- Born: October 21, 1968 (age 57) Denver, Colorado
- Education: Thomas Jefferson High School (Denver)
- Alma mater: University of Colorado at Boulder
- Occupation: CEO
- Board member of: LIFE Properties International, Carmel Classic Foundation
- Spouse: Kirsten Handler

= Brent Handler =

American businessperson

Brent Handler (born October 21, 1968) is an American entrepreneur recognized for his contributions to the luxury travel and real estate industries. He is the co-founder and former CEO of Inspirato, a luxury travel subscription company listed on NASDAQ under the ticker symbol ISPO. In 2002, Handler co-founded Exclusive Resorts with his brother Brad, serving as president until 2009. Under their leadership, the company grew to over 3,250 members and nearly 400 residences worldwide.

In 2010, Handler co-founded Inspirato, aiming to provide luxury travel experiences without the substantial upfront costs typical of traditional destination clubs. The company has since become a significant player in the industry, offering curated vacation options to its members.

Handler is also involved in philanthropic efforts. These efforts focus on education, youth development, and community engagement.

== Personal life ==
Handler was born on October 21, 1968, in Denver, Colorado, the son of Suzanne and Norton Handler. Norton Handler owned a series of clothing manufacturers and shared his passion for entrepreneurism and real estate with both Brent and his older brother, Brad, during their early years. Handler attended Thomas Jefferson High School (Denver), where he played tennis and basketball, and graduated in 1987. He earned his undergraduate business degree from the University of Colorado at Boulder in 1991.

In 1995, Handler married Kirsten Sweetman. They have three children.

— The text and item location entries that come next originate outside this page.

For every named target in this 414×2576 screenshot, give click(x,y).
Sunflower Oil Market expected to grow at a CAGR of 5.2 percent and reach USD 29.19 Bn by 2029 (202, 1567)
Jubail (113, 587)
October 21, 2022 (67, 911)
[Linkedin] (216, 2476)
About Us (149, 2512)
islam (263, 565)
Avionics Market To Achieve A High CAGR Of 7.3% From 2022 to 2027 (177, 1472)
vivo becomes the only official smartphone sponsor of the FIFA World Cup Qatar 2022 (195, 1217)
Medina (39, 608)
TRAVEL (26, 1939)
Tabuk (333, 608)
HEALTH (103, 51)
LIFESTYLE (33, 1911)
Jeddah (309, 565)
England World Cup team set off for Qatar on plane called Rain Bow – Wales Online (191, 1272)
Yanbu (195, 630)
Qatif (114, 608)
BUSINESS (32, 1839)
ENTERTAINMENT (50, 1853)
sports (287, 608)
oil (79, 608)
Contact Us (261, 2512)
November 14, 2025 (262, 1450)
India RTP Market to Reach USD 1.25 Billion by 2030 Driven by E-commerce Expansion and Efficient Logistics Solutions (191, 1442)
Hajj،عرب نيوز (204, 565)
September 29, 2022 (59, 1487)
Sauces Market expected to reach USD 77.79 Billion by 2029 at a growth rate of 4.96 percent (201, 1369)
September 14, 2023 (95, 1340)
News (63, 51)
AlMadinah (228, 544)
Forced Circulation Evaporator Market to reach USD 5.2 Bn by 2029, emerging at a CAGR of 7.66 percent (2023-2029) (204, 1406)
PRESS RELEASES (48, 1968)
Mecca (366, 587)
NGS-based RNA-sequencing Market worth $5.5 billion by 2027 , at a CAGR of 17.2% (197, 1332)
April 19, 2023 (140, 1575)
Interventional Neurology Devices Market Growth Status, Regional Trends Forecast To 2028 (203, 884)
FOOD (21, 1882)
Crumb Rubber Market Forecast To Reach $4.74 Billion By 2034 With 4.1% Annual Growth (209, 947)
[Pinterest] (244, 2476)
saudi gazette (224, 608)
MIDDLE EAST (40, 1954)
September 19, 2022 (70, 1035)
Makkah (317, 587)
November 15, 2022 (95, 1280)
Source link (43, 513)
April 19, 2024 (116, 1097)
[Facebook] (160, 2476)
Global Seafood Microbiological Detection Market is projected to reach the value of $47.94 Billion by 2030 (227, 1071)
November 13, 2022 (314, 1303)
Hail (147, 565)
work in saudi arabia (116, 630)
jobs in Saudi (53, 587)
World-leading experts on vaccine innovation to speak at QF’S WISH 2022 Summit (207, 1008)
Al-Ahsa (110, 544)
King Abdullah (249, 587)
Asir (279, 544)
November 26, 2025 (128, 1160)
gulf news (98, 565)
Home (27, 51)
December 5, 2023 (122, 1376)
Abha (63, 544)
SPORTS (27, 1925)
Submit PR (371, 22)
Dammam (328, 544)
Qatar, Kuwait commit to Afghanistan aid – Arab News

Brother, Brad Handler, went on to become the first in-house attorney at eBay and later joined Brent as a partner in his entrepreneurial pursuits.

===Exclusive Resorts===

In 2002, along with his brother Brad and a friend, Brent Handler co-founded destination club Exclusive Resorts. He was the company's president from 2002 through 2009, a period of great innovation and growth that led to Exclusive Resorts becoming the recognized industry leader.
In 2004, the Handlers sold majority ownership of Exclusive Resorts to businessman Steve Case. By the end of 2009, Exclusive Resorts claimed over 3,250 members, nearly 400 homes, and delivered nearly 100,000 completed vacations. In 2006, Handler was named a finalist for the Denver Business Journal's Entrepreneur of the Year award for his success building Exclusive Resorts.

===Inspirato===
In January 2011, along with his brother, Brad Handler, Martin Pucher and Brian Corbett, Brent Handler re-entered the destination club marketplace with the launch of the Denver-based destination club Inspirato. Brent Handler currently serves as the company's CEO. In a departure from the traditional destination club model, Inspirato rents rather than owns its homes, reducing the club's upfront costs and allowing for lower membership fees. Handler's innovative business model and past success in the destination club space led to significant interest from the venture capital community. The company raised $65 million from some of the world's top venture capital firms, including Kleiner Perkins Caufield & Byers and Institutional Venture Partners. Forbes magazine named Inspirato one of "America’s Most Promising Companies" in November 2011 and Robb Report included the club in its "Best of the Best 2012" list. On May 16, 2012, 16 months after opening, Inspirato announced it had acquired nearly 2,000 club members. In October 2012, Inspirato was recognized as a “Denver Gazelle” by the Denver Office of Economic Development for its successful track record of demonstrating innovation while raising significant investment capital in today's business environment. The company has also received attention for the success of its innovative philanthropic program, Inspired Giving. Since October 2012, the company has helped raise over $2 million for nonprofit organizations, schools and hospitals across the country, including March of Dimes and National Children's Cancer Society, by providing vacation homes for auction at fundraising events.

== Boards ==
Handler serves as an advisory board member of the Andre Agassi Foundation for Education.